TEXTO:
O ministro Flávio Dino, do STF (Supremo Tribunal Federal), publicou um pronunciamento nas redes sociais nesta quinta-feira (13) afirmando que sua atual função de juiz impede que ele participe de determinados debates públicos, o que, segundo o magistrado, faz com que precise “suportar calado agressões e injustiças” e assistir a “distorções monumentais quanto a fatos”.
Dino afirmou, porém, que sua biografia e sua atuação profissional são sua maior defesa. O pronunciamento foi publicado dois dias após o ministro Alexandre de Moraes, também do STF, determinar uma operação de busca e apreensão contra Raimundo Cutrim, ex-secretário do governo do Maranhão. Segundo a Polícia Federal, Cutrim seria informante do jornalista Luís Pablo, que já publicou textos contrários a Flávio Dino.

ENTRADAS FORNECIDAS:
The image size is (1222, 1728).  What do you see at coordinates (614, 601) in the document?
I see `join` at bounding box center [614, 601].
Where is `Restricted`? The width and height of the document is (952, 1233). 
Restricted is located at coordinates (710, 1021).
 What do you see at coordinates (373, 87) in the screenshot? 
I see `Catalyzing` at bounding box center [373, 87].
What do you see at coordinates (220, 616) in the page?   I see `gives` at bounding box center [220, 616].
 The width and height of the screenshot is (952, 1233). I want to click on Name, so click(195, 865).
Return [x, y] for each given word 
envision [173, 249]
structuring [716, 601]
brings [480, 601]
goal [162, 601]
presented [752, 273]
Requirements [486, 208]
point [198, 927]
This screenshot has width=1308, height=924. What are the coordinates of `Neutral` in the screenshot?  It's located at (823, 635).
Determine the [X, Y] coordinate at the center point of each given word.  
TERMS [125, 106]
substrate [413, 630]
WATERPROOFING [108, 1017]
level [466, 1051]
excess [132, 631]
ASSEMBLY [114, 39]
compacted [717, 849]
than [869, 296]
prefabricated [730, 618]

TAREFA 1:
Transcreva do texto sobre o ministro Flávio Dino o trecho que abre com as palavras que contêm "Dino afirmou, porém, que" e fecha com "a Flávio Dino.".
TAREFA 2:
No texto sobre o ministro Flávio Dino, de quem Raimundo Cutrim seria informante, segundo a Polícia Federal?

RESOLUÇÃO 1:
Dino afirmou, porém, que sua biografia e sua atuação profissional são sua maior defesa. O pronunciamento foi publicado dois dias após o ministro Alexandre de Moraes, também do STF, determinar uma operação de busca e apreensão contra Raimundo Cutrim, ex-secretário do governo do Maranhão. Segundo a Polícia Federal, Cutrim seria informante do jornalista Luís Pablo, que já publicou textos contrários a Flávio Dino.

RESOLUÇÃO 2:
Do jornalista Luís Pablo.